Evento Marca a Criação do Foro do Brasil Indígena
No dia 9 de janeiro de 2026, Padre Kelmon, idealizador do Foro do Brasil e ex-candidato à presidência, deu um passo significativo para a comunidade indígena ao lançar o Foro do Brasil Indígena na aldeia Olhos d’Água, pertencente à etnia Guajajara, localizada em Amarante do Maranhão. O evento, que ocorreu na propriedade do cacique Ubirajara, presidente recentemente empossado do novo foro, foi uma oportunidade única para promover a união e fortalecer a voz das comunidades indígenas.

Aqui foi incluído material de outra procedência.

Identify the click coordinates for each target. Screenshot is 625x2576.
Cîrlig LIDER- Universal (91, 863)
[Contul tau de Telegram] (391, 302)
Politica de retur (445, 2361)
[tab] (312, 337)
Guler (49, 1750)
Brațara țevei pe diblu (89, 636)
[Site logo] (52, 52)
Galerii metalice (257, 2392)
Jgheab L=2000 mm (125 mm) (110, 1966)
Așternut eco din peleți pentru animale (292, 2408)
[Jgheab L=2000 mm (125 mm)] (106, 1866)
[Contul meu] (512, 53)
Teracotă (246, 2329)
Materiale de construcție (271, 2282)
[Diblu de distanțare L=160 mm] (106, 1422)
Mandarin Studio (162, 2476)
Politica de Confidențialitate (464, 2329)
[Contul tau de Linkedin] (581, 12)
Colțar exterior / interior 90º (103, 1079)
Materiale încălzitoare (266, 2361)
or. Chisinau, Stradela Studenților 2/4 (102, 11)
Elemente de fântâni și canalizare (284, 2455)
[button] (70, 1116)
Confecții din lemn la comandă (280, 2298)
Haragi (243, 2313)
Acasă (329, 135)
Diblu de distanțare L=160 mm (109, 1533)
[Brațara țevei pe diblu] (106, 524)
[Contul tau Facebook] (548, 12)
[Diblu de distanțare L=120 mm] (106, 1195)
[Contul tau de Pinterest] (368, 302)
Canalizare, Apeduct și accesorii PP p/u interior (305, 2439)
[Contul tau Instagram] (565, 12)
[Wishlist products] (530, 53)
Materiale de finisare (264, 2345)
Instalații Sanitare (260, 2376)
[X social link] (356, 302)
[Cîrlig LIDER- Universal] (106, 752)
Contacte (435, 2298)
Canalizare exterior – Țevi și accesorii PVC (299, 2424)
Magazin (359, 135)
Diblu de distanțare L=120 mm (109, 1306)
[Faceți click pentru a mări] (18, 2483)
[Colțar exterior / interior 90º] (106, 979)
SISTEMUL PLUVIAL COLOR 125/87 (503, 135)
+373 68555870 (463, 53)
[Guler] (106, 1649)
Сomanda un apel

Durante a cerimônia, Padre Kelmon, que atua como Monsenhor da Igreja Ortodoxa, utilizou a ocasião para compartilhar a mensagem do evangelho com os presentes. Além de realizar o batismo de 30 indígenas, ele também organizou a celebração de 8 casamentos na aldeia, um gesto que reforça o compromisso do religioso com as tradições e valores da comunidade. Essa atuação pastoral, que combina fé e política, tem sido um dos pilares da missão do Padre Kelmon em áreas mais distantes do país.
Visita de Flávia Berthier Fortalece Laços Políticos
A visita do Padre à aldeia também contou com a presença da vereadora de São Luís, Flávia Berthier, do PL, que foi empossada como presidente do Foro do Brasil no estado do Maranhão. A interação entre Kelmon e Berthier simboliza uma aliança entre a política e a religião, buscando trazer melhorias e representatividade para as comunidades indígenas no estado.
A agenda política e religiosa que motivou a visita do Padre Kelmon ao Nordeste incluiu uma jornada de 1.700 km de carro, partindo de João Pessoa, na Paraíba, até Amarante, no Maranhão, que fica a cerca de 690 km da capital maranhense. Esse trajeto, que demonstra o comprometimento do religioso com as questões indígenas, evidencia a necessidade de uma voz forte em prol dos direitos dos povos originários no Brasil.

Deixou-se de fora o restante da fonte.